1. A compact tale of Hedonistic excess: tracing the descent of protagonist Dorian Gray into Hedonistic excess, the novel is a compact read: there is a tight group of three main characters (with Basil Hallward and Lord Henry Wotton), their relationships with one another mirror the progression of the plot (since Gray is in the centre of it), and loose ends of the plot are tied up nicely in the end.
2. The corrupting influence of “the yellow book”: following the demise of Gray’s first love, Sibyl Vane, Lord Henry sends over the book which accelerates the descent of the protagonist. Throughout the chapter, his decadence is evidenced by the self-indulgent passages about perfumes, music, and jewels, which never do satisfy him.
3. Sibyl Vane and her demise: the death of Vane is received with callousness, yet it also has influence over the development of Gray – who detaches and distances himself from her – by shaping his future interactions. Even his rejection of her love (also the basis of his affection) appeared superficial, rendering Gray susceptible to the influence of Lord Henry.
4. A sprint to an inevitable end: from that chapter on, the pace of the plot picks up. Gray is met with a few unexpected confrontations, and while he seems to avert disaster each time the sense of danger persists until the end. And the inevitability of the conclusion – likewise – persists, with foreshadowing a significant feature.

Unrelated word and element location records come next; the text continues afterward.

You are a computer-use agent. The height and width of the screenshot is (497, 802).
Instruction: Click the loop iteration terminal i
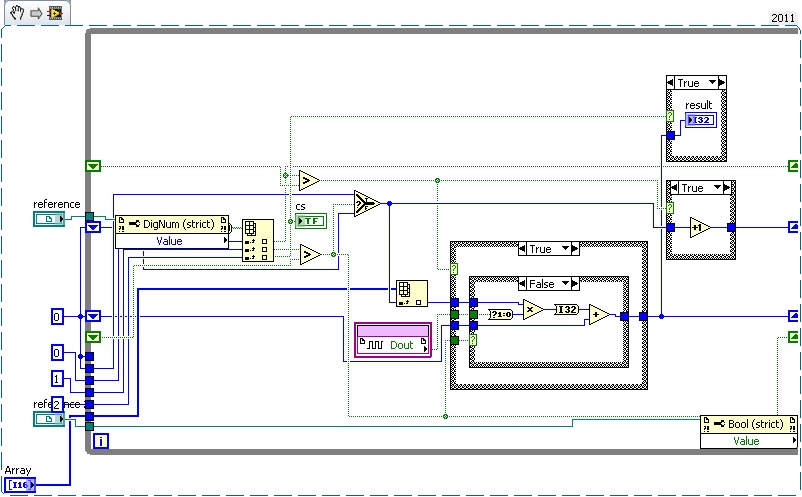point(101,440)
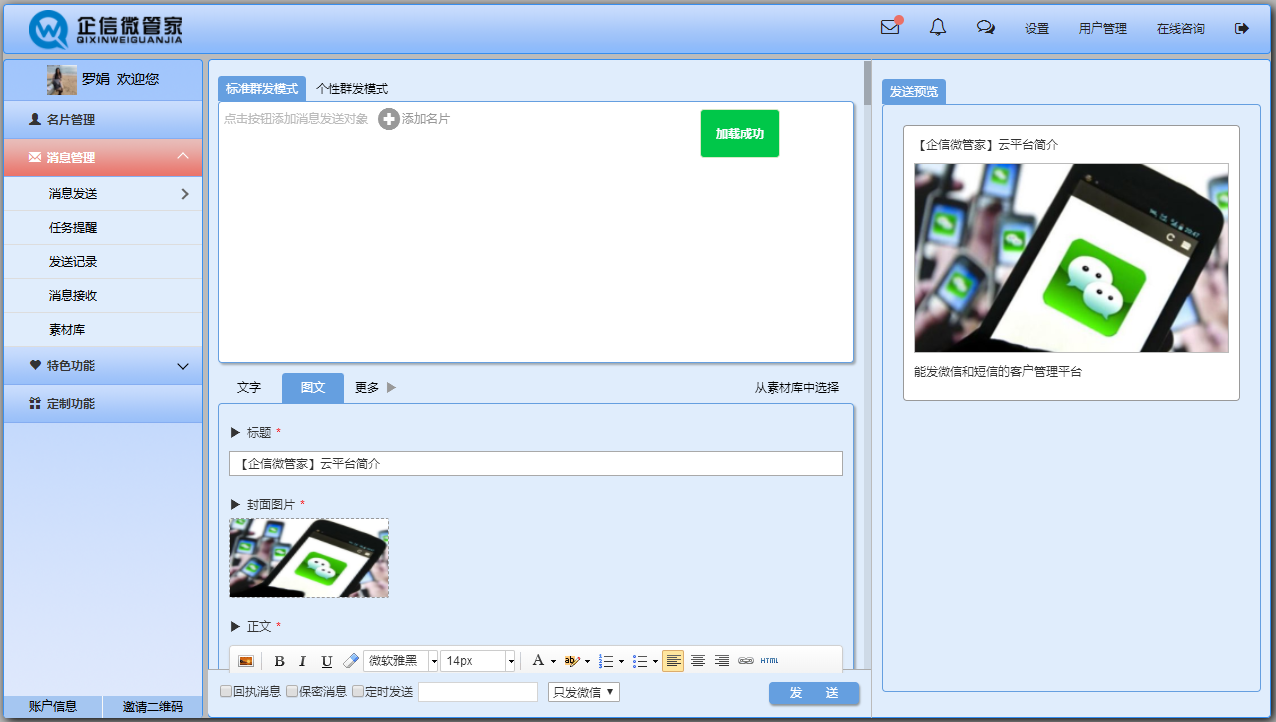This screenshot has height=722, width=1276.
Task: Click the logout arrow icon
Action: point(1242,28)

5. Chance: events seem to happen by chance – especially after the death of Vane – with no plausible recourse for the protagonist
6. A superficial society: the society in which the novel is set in is presented by author Oscar Wilde to be no less superficial too. Discerning members do shun Gray when rumours about him circulated (although that may speak to the superficiality in the first place), but because of his good looks and aesthetic pursuits the protagonist continues to keep polite company.
7. The corrupting influence of Lord Henry: he is like a know-it-all who espouses grand theories, backing them up with intelligent-sounding puffery and charming his shallow counterparts with some wit, yet his ignorance of Gray’s descent and predicaments becomes clear in the second half of the novel. Besides “the yellow book” as a gift, his many conversations with the protagonist have had their effect.
8. Hallward and his commitment to Gray: on the other hand, Hallward is devoted to the protagonist. Even though in the beginning he came across as possessive of and obsessed with Gray – with his youthful beauty – described as idolatry, the commitment is steadfast, and even to the end his genuine concern for Gray is evident.
9. Homosexual undertones: in this vein, much is often made of the bonds between Gray and Hallward, as well as Gray and Lord Henry – especially since Wilde was homosexual – and while it colours these relationships their homosexual camaraderie, as a reader, it did not influence my reading of the novel. It is perhaps worth noting that the intolerance of homosexuality is not as pervasive today as it used to be in the past, which is the intimacy in dialogues and between the characters are not quite as problematic.
10. “All art is quite useless”: I glanced over the preface, but it is worth reading it in greater detail after one finishes the novel. Some knowledge of Wilde’s situation with “The Picture of Dorian Gray” will be useful, and while the final quote may seem superfluous, the notion of art as self-expression – beyond the meanings ascribed to different works by criticism – is not unreasonable.